Local orthopedic surgeon Dr. John E. Spieker told federal retirees that acupuncture “is one more tool in the orthopedist’s toolkit to treat a problem without resorting to surgery.”
He said, “While the effects of acupuncture cannot be completely explained in terms of Western medicine and physiology, the techniques may be appropriate for a wide range of medical conditions, especially musculoskeletal disorders. As an orthopedic surgeon, I commonly see problems that are not amenable to surgical care, and that also do not respond well to traditional conservative treatment measures.”
Spieker, who practices at Orthopaedic Associates of Southern Delaware in Lewes, was the luncheon speaker at the January meeting of the Coastal Sussex Chapter 1690 of National Active and Retired Federal Employees held at 1776 Steakhouse near Rehoboth Beach.
The local Coastal Sussex Chapter 1690 is part of NARFE, a national organization that represents federal employees, retirees, and annuitants, promotes their general welfare, and provides advice and advocacy services with respect to their rights and benefits under federal and state retirement laws and regulations. Any federal retirees interested in joining the Coastal Sussex chapter should email Ron or Carol Weber at email@example.com for information.

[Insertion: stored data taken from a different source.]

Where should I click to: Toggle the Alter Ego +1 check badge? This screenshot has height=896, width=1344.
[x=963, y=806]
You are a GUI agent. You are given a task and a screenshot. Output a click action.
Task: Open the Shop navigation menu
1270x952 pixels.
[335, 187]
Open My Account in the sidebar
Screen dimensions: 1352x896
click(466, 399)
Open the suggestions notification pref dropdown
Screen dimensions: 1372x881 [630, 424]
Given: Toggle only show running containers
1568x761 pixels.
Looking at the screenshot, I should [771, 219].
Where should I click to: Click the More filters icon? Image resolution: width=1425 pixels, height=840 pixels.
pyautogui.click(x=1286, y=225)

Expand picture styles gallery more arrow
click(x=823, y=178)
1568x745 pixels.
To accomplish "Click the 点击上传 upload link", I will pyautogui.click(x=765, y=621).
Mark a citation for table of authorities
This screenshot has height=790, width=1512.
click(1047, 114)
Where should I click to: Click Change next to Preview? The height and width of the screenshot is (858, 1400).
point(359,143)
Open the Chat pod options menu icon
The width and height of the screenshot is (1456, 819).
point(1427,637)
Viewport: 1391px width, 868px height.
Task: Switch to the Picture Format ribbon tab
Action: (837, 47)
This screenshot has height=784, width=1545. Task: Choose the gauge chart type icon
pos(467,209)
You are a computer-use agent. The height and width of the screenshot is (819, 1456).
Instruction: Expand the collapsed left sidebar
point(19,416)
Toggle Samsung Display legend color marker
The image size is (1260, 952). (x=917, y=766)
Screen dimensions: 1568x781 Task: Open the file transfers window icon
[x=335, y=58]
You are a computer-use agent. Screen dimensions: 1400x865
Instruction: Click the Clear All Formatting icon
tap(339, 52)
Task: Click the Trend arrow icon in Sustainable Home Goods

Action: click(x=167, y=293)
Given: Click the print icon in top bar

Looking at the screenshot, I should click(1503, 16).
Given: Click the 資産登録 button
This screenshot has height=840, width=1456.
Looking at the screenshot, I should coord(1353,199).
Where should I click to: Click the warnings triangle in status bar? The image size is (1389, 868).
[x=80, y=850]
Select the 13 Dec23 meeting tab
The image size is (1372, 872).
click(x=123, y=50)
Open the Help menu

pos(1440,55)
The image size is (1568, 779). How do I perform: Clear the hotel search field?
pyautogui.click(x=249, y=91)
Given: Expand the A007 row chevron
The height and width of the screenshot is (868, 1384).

Spieker explained that acupuncture was developed over 2,000 years ago in ancient China, and the techniques were brought to France in the early 1900s by George Soulie de Morant, a French diplomat/scholar. He said in the United States, there are currently two major schools teaching medical acupuncture to physicians: the Helms program is affiliated with UCLA and Stanford medical schools, and the other major program is affiliated with Harvard Medical School. He said the use of acupuncture in the United States combines 2,500-plus years of traditional Chinese medicine with Western medical knowledge of disease and physiology.
Spieker said acupuncture treatment is very effective in eliminating discomfort and pain resulting from physiological problems. “It doesn’t fix the problem itself, but it is effective in releasing neural transmitters in the brain and in resetting the thermostat in the brain that senses discomfort or pain,” he said.